Two variations of that interpretation would be, that Jess is in a coma (after the car accident) and this is all a dream, or that she just died, but her soul can't accept that and is dreaming up this endless loop until she can make peace with the death of her son and herself and move on to afterlife.

Another possibility would be, that she is actually in some kind of time-loop, caused by the Bermuda triangle (hence the movie title). The ghost ship Aeolus is a cruise ship from the 1930s. But this seems unlikely, and therefore the title may be disappointingly misleading for some viewers.

A very funny interpretation I found in an online comment, that really made me laugh: The whole loop is a scheme of sea gulls who want to take revenge on Jess for killing one of them with the car and also want countless bodies to pile up on the Aeolon on which they can feed.^^

Now let's get to the inconsistencies:

  • At the end of this incarnation of Jess's loop that we follow through the movie, she has killed her abusive former self and later her son in a car accident. The taxi driver seems to be death/Charon, who offers her to pass over to an afterlife, but she (always) seems to decide to try the loop again, to save her son. But what happened before the very first loop? If the real/original abusive Jess killed herself and her son in that car accident, what sense does the whole boat trip make, since she never experienced that? If only her son died and she went on the trip, how then does she end up in purgatory (the Loop-Jesses on the ship never actually die or kill each other)?


  • Why does Jess lose her memory when completing and resetting the overarching loop, and just keeps a vague déjà vu, while after the loop resets on the Aeolon she can remember everything?


  • What continues to exist and what disappears with each reset of the loops is very inconsistent as well: the 100s of notes, necklaces, bodies of her killed friends and bodies of the sea gulls before the car accident keep piling up. At the same time though, there seem to be only 3-4 parallel Jesses at work on the Aeolon and only one Jess around her house. Shouldn't there be exactly the same number of Jesses as there are bodies and objects? It would make more sense if the objects would reset with each loop.


  • The Aeolon: The first reset of the sub-loop aboard the ship starts with a hanging gramophone record, that seems synched with the looping/stuttering happenings aboard the ship at that moment. Also the clock of Jess is synced with that of the dining hall, but different from that of her friend Greg. In the first loops the food in the dining hall is fresh, later its suddenly rotten. How does this all add up?


  • The behavior of Jess: Why is Jess hiding all the time instead of talking to her friends or the other Jesses? Where does the notion that killing everybody will reset the timeline originally come from? Why does she just accept that and goes on a killing spree?
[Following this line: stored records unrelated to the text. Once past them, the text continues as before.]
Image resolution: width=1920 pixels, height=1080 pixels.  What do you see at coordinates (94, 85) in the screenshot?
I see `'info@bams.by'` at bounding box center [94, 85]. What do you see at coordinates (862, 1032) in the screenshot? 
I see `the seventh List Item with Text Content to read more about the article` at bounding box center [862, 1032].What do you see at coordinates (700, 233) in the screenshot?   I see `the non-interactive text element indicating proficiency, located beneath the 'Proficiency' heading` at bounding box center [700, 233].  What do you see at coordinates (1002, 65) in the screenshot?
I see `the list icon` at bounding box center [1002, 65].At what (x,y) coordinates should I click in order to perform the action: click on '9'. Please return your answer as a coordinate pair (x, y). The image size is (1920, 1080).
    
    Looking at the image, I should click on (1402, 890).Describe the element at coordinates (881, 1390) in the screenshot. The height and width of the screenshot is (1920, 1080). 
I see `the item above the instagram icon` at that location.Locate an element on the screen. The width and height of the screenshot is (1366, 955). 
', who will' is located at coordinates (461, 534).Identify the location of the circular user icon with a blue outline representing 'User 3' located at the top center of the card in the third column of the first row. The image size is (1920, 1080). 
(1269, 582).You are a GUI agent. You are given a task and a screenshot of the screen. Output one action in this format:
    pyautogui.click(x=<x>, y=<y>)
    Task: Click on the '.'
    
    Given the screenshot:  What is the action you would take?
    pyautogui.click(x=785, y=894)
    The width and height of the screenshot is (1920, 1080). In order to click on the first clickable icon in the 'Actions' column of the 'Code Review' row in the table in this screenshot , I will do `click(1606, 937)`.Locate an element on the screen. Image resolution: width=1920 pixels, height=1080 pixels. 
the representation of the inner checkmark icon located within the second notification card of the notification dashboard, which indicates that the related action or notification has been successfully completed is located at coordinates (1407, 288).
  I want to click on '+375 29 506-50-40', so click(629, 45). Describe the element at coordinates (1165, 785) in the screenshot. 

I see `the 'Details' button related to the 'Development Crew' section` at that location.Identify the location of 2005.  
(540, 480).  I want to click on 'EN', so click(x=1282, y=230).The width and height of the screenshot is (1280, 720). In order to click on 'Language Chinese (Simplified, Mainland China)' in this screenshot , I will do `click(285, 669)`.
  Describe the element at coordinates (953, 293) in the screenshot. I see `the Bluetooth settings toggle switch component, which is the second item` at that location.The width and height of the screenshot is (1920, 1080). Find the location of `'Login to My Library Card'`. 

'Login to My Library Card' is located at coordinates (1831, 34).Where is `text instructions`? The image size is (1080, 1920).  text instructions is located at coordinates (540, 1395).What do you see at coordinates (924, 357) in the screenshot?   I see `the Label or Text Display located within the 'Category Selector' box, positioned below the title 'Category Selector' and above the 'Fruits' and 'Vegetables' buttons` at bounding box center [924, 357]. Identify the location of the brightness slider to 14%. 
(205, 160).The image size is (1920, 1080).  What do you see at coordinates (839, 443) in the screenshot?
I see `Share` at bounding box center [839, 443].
  • At one time she actually tries to change something and stops the hooded Jess from shooting the couple. That alternate hooded Jess now takes the couple to Room 237 (nice Shining reference btw. and it's also the address of Jess's house) and stabs the guy. His wife escapes only to end up dying on a pile of bodies of former iterations of herself. The problem here: The Jess we follow, never becomes that alternate hooded Jess that she stops, so where does that Jess come from and what happens to her? She also stops the first Jess from killing the guy with the headwound. What happened to him in this alternate loop?


As you can see, this movie really gets you thinking. It's still mostly enjoyable to watch and I would recommend this movie to everyone who loves these kinds of stories. But it isn't as clever as it believes itself to be and can't decide on a consistent inner logic.